In another detail, the method of Hashcode () in the person class is:
@Override public
int hashcode () {return
ID!= null id.hashcode (): 0;
}
There may be some confusion here: why is it possible to use the hash code of a string variable as the hash code value of the person class? Does the hash code for new person (new string ("003")) and new person (new string ("003")) be equal?

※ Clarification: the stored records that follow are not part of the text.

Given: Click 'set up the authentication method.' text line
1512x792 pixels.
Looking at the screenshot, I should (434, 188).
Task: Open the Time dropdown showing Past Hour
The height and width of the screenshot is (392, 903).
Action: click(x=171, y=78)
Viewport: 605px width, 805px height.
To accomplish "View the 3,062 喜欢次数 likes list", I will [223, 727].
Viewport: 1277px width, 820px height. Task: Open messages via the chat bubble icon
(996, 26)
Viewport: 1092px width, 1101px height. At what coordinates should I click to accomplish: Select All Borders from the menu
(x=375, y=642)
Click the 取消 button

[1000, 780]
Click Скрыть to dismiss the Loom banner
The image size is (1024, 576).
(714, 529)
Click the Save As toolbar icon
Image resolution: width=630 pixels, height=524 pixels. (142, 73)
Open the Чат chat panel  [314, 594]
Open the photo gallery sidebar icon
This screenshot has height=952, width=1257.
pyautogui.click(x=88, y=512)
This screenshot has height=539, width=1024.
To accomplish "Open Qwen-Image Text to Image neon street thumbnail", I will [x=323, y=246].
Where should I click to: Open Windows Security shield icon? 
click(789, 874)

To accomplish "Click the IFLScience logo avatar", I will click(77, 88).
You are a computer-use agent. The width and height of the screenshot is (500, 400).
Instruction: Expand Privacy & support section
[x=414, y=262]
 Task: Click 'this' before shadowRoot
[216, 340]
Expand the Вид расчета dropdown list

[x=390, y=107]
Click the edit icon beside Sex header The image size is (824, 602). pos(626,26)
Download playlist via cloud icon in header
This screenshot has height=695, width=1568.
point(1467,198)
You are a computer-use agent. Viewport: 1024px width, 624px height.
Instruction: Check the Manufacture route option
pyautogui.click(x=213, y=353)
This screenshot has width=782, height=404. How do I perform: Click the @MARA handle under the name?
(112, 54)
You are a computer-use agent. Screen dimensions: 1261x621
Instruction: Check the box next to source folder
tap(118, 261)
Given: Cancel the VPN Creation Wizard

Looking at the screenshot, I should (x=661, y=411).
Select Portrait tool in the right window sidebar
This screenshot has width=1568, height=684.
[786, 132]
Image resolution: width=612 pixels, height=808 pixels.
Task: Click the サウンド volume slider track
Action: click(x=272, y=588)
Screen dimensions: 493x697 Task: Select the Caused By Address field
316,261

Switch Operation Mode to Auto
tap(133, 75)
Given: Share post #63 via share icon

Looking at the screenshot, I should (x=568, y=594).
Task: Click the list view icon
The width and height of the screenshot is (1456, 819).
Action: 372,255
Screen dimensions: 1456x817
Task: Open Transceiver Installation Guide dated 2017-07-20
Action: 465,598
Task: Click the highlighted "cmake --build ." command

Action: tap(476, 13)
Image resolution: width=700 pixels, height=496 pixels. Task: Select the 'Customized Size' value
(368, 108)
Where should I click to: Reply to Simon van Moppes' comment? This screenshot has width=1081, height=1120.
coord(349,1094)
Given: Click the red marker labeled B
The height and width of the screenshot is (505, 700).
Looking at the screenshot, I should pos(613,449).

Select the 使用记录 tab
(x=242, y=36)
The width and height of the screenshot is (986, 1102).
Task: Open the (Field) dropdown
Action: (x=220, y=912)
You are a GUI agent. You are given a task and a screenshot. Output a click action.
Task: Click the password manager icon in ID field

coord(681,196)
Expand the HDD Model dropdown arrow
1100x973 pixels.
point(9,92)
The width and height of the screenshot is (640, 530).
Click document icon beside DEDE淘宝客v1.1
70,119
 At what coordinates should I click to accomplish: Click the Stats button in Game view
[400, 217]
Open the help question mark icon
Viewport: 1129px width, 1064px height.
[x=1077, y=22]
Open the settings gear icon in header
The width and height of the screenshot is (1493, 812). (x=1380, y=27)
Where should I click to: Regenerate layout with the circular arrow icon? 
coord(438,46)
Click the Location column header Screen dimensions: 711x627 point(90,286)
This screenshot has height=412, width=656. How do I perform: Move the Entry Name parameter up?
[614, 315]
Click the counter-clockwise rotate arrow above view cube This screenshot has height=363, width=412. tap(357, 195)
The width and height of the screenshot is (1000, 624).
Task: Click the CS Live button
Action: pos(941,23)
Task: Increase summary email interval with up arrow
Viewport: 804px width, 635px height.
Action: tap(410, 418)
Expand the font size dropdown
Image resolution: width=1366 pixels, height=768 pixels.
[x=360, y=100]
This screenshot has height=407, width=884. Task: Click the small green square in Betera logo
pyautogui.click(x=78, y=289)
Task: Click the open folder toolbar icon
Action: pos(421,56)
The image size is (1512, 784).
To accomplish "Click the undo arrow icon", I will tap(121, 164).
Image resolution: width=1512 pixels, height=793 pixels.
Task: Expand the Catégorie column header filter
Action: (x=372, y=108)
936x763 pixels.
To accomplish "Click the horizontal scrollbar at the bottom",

Take a look at the output of the following code:
System.out.println ("Findingsea". Hashcode ());
System.out.println ("Findingsea". Hashcode ());
System.out.println (New String ("Findingsea"). Hashcode ());
System.out.println (New String ("Findingsea"). Hashcode ());
728795174
728795174
728795174
728795174
You can see that the output of four statements is equal, and it is intuitive to assume that the string type also overloads Hashcode () to return the hash code value based on the contents of the string, so that the same contents have the same hash code.
At the same time, this illustrates a problem: why is it necessary to compare equals () when the Hashcode () is known to be equal? This is because avoiding the occurrence of the example above, because the person class directly uses the hash code value of the string member of ID as its hash code value based on the overload implementation of the Hashcode () method of the person class, but obviously, A person ("003") and a string ("003") are not equal, so in the case of hashcode () equality, you also need to compare equals ().
The following examples can be used in support of the above statement:
System.out.println (New Person ("003"). Hashcode ()); 47667
System.out.println (New String ("003"). Hashcode ());//47667
System.out.println (New Person ("003"). Equals (New String ("003")); False
Above this Java with a custom class as HashMap key value example is a small series to share all the content of everyone, hope to give you a reference, but also hope that we support cloud habitat community.